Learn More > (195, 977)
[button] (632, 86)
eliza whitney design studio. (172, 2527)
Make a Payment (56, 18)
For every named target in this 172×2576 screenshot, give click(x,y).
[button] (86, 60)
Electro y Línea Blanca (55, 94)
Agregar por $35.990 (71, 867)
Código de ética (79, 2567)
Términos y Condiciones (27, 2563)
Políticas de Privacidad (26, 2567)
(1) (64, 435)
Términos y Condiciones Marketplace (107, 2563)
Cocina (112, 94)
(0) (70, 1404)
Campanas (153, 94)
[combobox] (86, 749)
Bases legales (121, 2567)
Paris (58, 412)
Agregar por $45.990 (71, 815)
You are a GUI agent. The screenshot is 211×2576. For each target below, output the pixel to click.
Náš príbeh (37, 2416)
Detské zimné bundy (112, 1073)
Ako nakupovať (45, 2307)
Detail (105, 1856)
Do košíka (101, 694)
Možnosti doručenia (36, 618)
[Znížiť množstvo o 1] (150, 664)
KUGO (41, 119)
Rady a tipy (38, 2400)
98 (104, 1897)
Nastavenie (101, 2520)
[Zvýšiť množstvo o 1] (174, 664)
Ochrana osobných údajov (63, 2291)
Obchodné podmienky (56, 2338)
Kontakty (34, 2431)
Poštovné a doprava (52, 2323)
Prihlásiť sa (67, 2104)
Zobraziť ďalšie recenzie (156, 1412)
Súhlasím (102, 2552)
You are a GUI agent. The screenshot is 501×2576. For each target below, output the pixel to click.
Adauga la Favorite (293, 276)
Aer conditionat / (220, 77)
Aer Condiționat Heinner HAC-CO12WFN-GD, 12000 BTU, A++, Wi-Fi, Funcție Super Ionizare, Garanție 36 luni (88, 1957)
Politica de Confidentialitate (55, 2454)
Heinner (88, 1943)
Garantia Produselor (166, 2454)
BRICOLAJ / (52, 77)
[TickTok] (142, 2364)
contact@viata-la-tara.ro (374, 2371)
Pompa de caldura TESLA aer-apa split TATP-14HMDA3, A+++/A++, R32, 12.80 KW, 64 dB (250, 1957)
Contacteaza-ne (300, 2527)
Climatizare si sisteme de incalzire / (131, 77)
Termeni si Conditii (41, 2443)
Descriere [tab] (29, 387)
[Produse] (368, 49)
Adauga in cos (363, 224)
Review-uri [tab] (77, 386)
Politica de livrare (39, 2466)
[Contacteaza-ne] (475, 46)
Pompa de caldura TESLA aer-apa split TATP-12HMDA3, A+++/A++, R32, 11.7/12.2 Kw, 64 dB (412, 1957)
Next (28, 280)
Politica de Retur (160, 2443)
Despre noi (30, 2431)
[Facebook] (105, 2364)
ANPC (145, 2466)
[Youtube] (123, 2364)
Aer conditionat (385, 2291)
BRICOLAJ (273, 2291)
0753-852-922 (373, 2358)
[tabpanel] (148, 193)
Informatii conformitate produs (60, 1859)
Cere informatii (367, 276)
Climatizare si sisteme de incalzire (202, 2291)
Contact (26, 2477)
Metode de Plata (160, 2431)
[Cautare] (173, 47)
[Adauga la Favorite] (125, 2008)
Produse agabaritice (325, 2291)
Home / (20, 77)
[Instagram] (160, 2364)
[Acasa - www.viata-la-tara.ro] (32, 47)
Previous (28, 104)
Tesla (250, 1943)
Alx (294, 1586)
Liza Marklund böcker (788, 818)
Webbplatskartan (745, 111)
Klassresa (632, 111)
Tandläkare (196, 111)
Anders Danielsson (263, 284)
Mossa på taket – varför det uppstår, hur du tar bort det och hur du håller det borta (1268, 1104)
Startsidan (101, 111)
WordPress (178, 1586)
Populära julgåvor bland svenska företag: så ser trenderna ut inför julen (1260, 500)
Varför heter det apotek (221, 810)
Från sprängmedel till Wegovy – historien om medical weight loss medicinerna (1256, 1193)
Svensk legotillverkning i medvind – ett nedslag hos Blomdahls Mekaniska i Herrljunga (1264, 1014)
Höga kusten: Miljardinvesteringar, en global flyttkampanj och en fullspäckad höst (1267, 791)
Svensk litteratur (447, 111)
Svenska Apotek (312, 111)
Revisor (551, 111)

^^^^^^^^^^^^^^^^

- [Task item]: Output the lines above between the one holding "Cere informatii (367, 276)" and the one holding "[Instagram] (160, 2364)", inclusive, with nothing before or after them.

- [Output of the task]:
Cere informatii (367, 276)
Climatizare si sisteme de incalzire (202, 2291)
Contact (26, 2477)
Metode de Plata (160, 2431)
[Cautare] (173, 47)
[Adauga la Favorite] (125, 2008)
Produse agabaritice (325, 2291)
Home / (20, 77)
[Instagram] (160, 2364)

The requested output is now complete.